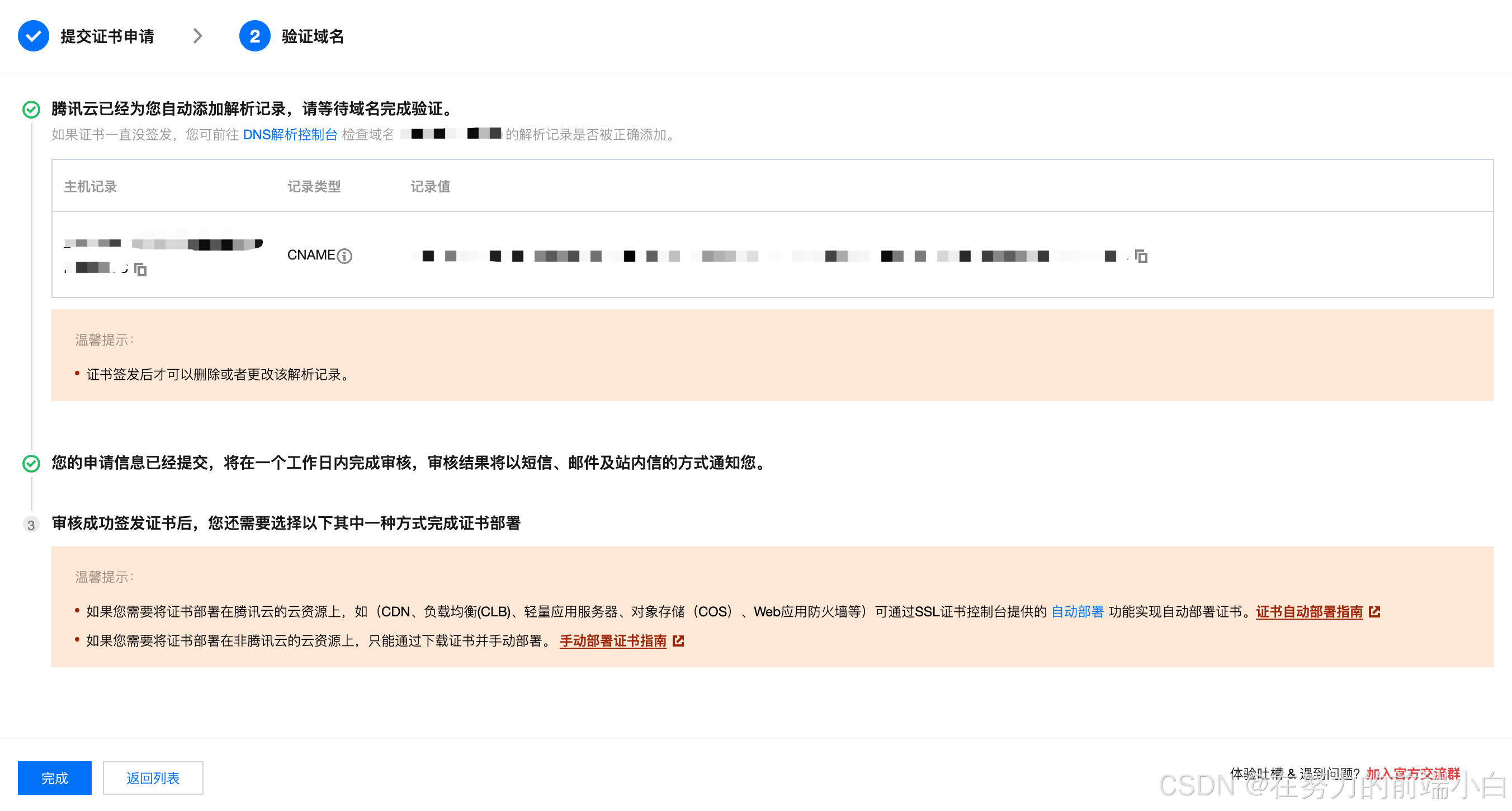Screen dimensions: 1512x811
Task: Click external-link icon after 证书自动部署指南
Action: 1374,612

...

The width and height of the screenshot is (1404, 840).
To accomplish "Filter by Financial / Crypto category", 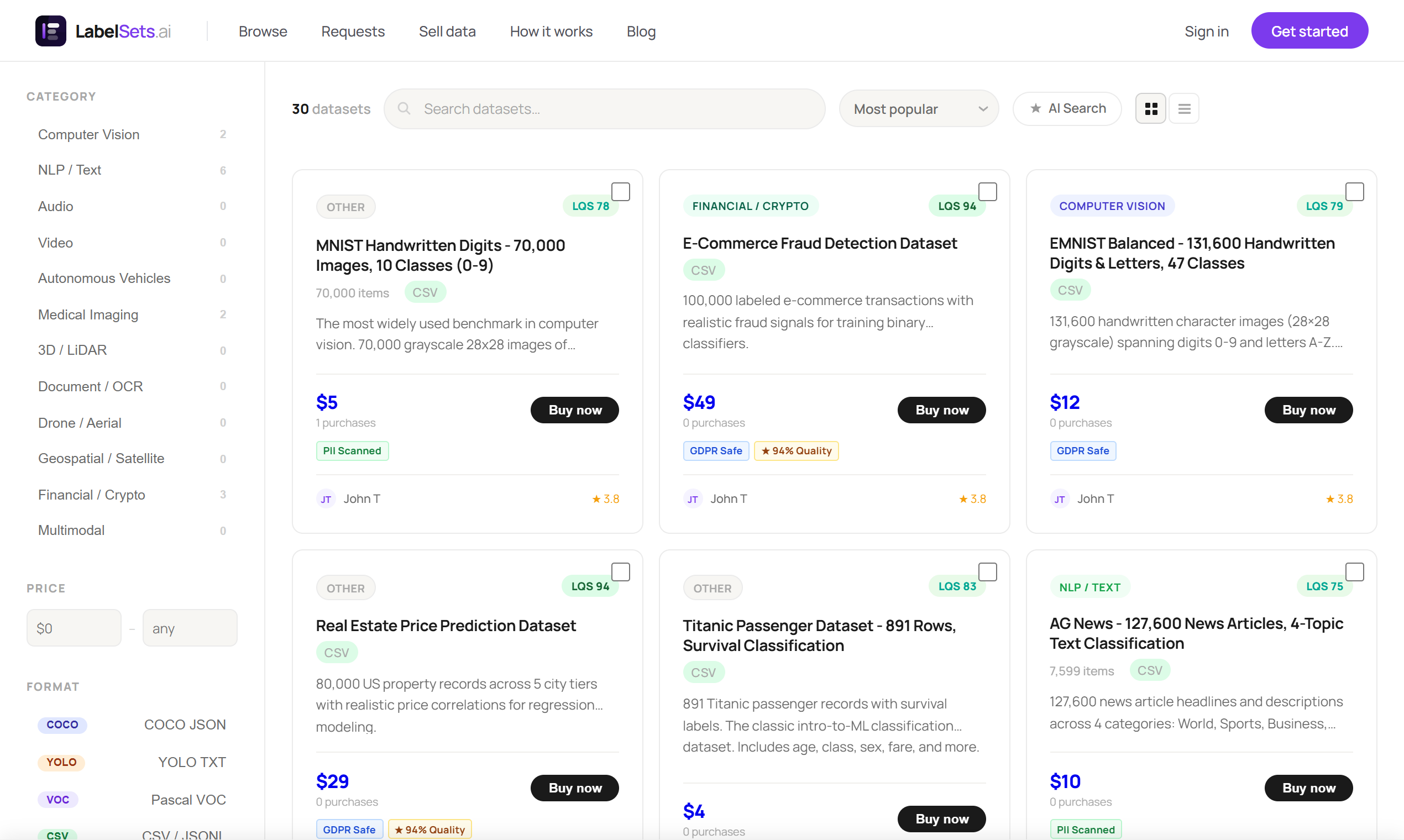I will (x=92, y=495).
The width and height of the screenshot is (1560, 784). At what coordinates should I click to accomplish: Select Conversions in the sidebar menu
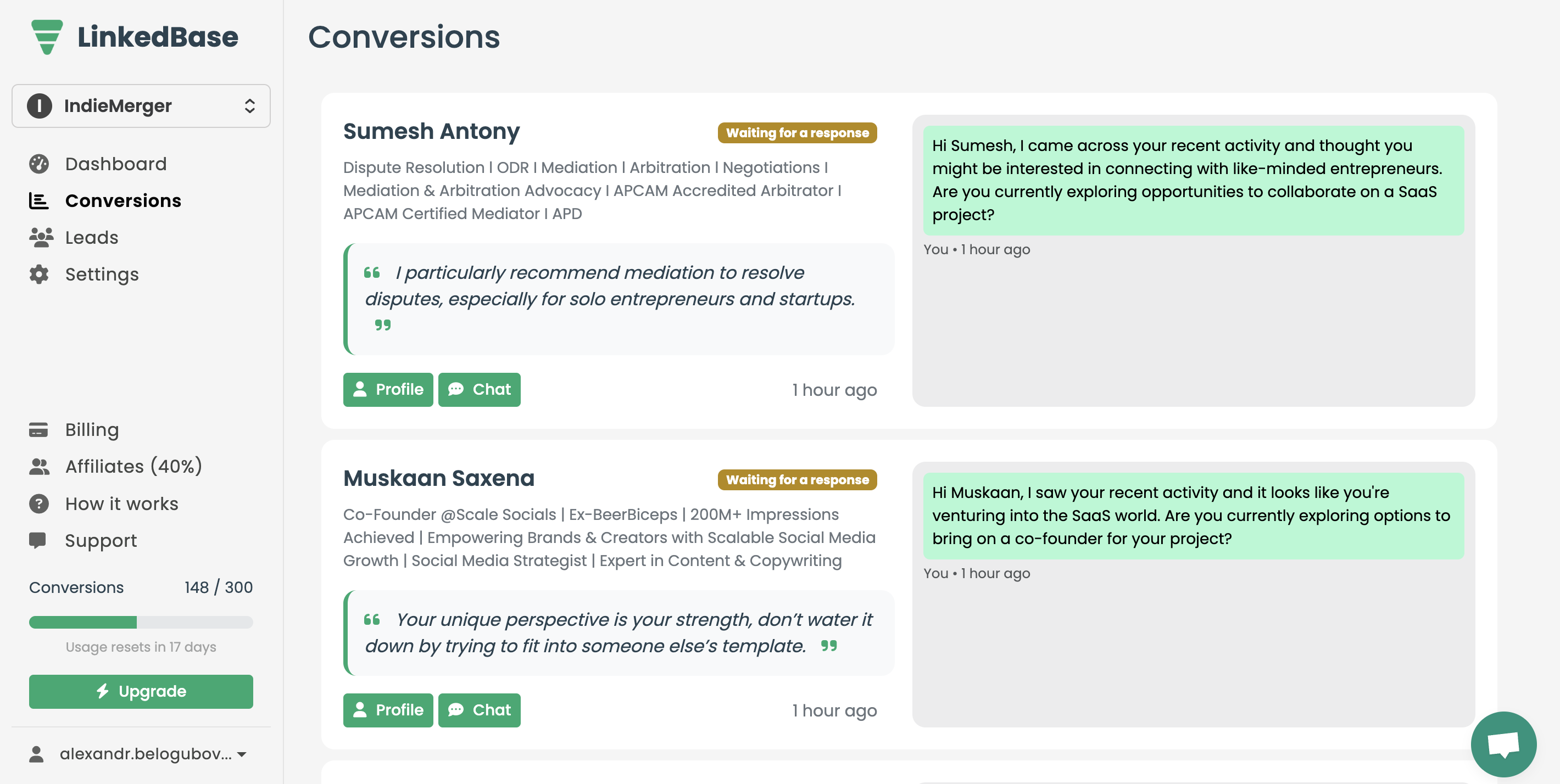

## EXERCISE DIRECTIONS
Work out how many lines above contain "width", then write only that number.

## RESPONSE TO THIS EXERCISE
2